Madrasah Darul Uloom Zakariyya terletak di Lenasia, Johannesburg. Madrasah di Afrika Selatan sama dengan pesantren kalau di Indonesia. Jarak Darul Ullom dari Bosmont, sekitar 20 km. Jadi dibutuhkan waktu sekitar 20 menit untuk sampai ke pesantren tersebut.
Dari kejauhan komplek pesantren Darul Uloom lebih mirip benteng di padang gersang karena memang berada di hamparan tanah luas yang dikelilingi semak belukar. Yang membedakan adalah menara masjid yang tinggi. Dari arah jalah raya, hanya ada tulisan Ashrama Entrance.

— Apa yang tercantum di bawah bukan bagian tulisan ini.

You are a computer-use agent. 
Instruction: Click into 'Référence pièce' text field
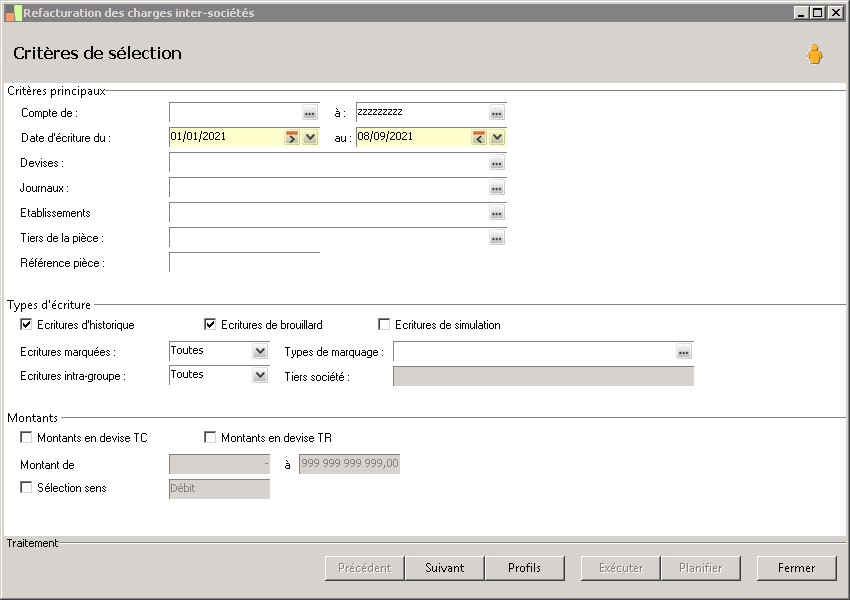click(244, 263)
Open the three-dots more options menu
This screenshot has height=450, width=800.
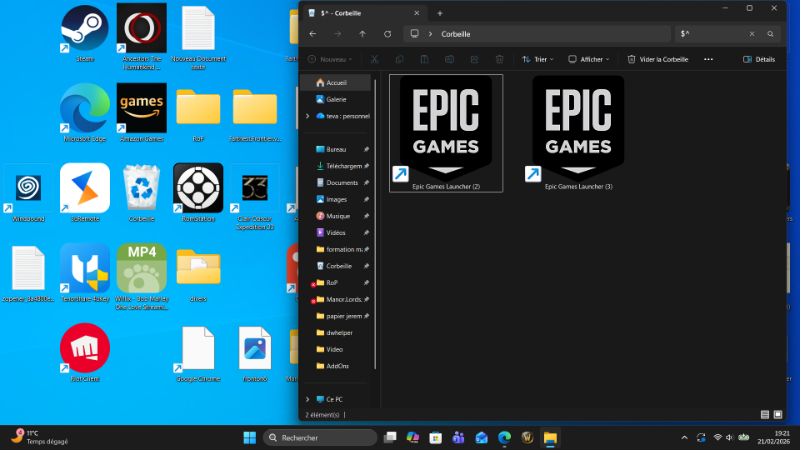708,59
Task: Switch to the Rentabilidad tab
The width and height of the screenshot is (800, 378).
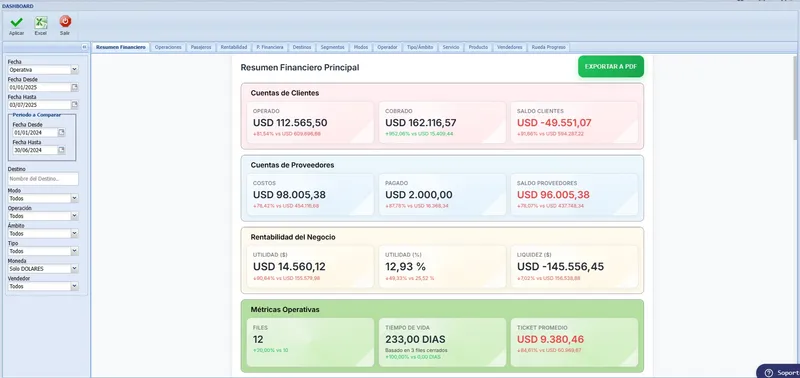Action: (x=234, y=47)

Assalamuailum brother, Anda dari Indonesia? Alhamdullillah," kata seorang pria berjenggot tebal, salah seorang staf pengajar di pesantren tersebut, Abdullah Devza, ketika menyambut "PRLM'.

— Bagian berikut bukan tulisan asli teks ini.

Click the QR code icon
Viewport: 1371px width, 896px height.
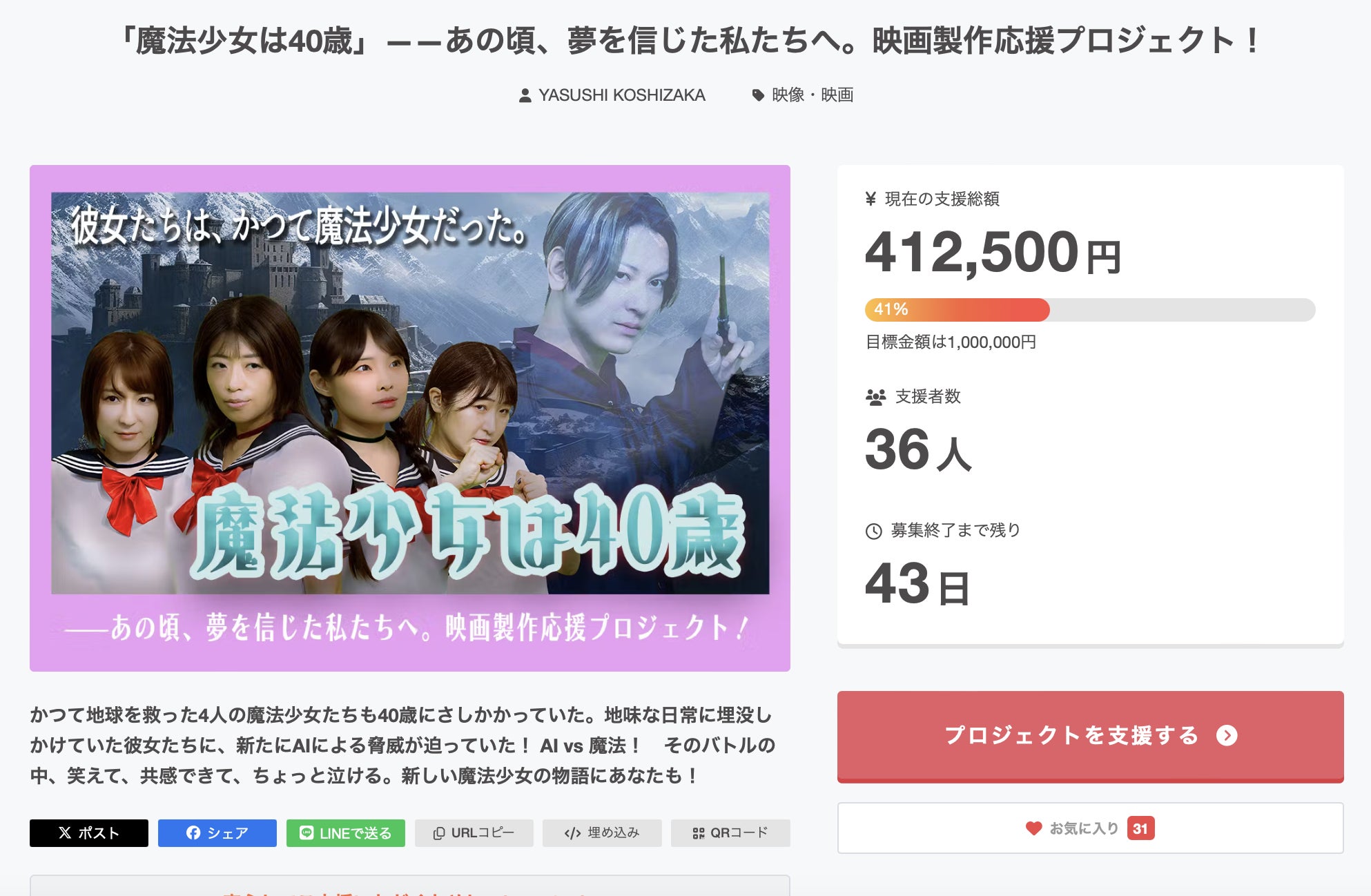(699, 833)

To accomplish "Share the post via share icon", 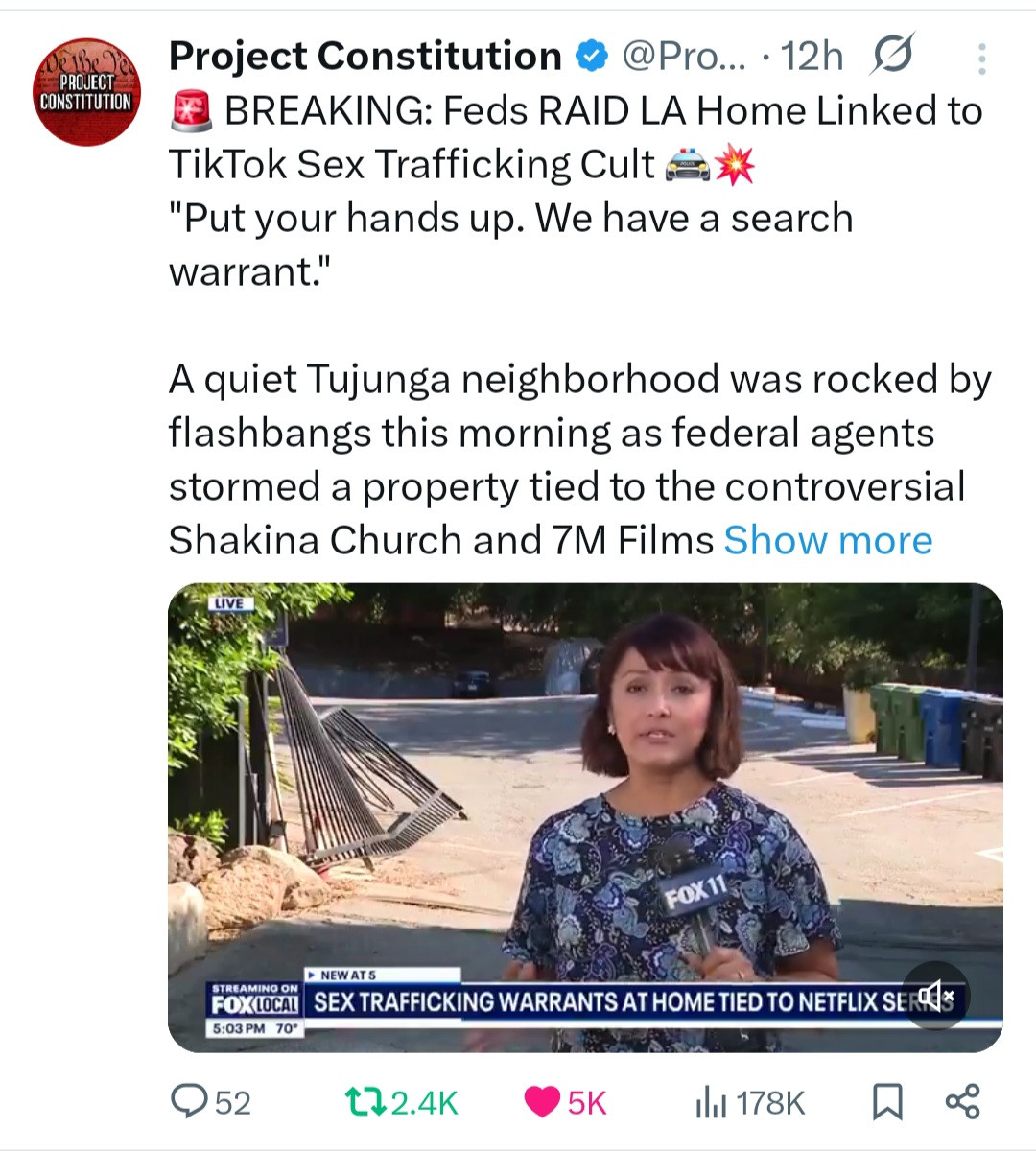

Menurut Abdullah, pesantren ini memiliki sekitar 700 murid dari 52 negara, termasuk Indonesia, serta 46 orang pengajar. "Madrasah ini didirikan oleh masyarakat muslim Afrika Selatan pada 1925 dan merupakan salah satu dari empat madrasah besar yang ada di negeri ini," kata Abdullah.

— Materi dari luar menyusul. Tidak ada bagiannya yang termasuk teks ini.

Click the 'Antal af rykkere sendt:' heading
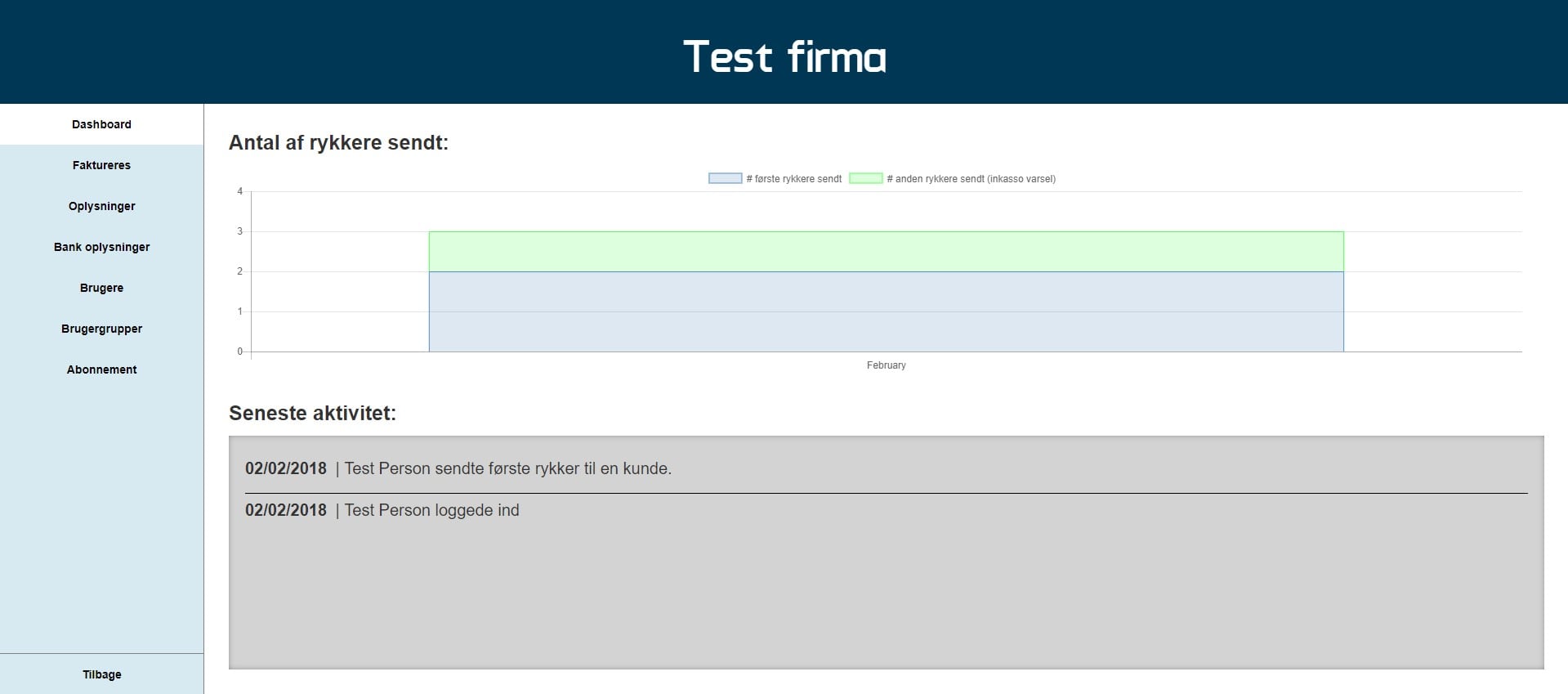 338,143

Lama belajar adalah tujuh tahun untuk menjadi ulama agar bisa menjadi pemimpin dan mengarahkan umat manunsia. Sebagian santri Indonesia yang ditemui mengakui bahwa mereka ingin kembali ke Indonesia setelah menyelesaikan pendidikan. Saat ini, terdapat sekitar 30-an santri dari Indonesia yang umumnya mendapat fasilitas beasiswa.
Jika yang tidak mendapatkan beasiswa, setiap santri dikenai biaya 12.000 rand (Rp13 juta) per tahun, ditambah 250 rand untuk biaya kebersihan. Jika ada murid yang tidak mampu, yayasan akan membebaskan dari biaya. "Masantren di sini lebih fokus. Tugas kita hanya belajar. Kalau mau makan sudah ada yang masakin. Kalau mau nyuci sudah ada laundri," ujar Lutfi, mahasiswa asal Sukabumi.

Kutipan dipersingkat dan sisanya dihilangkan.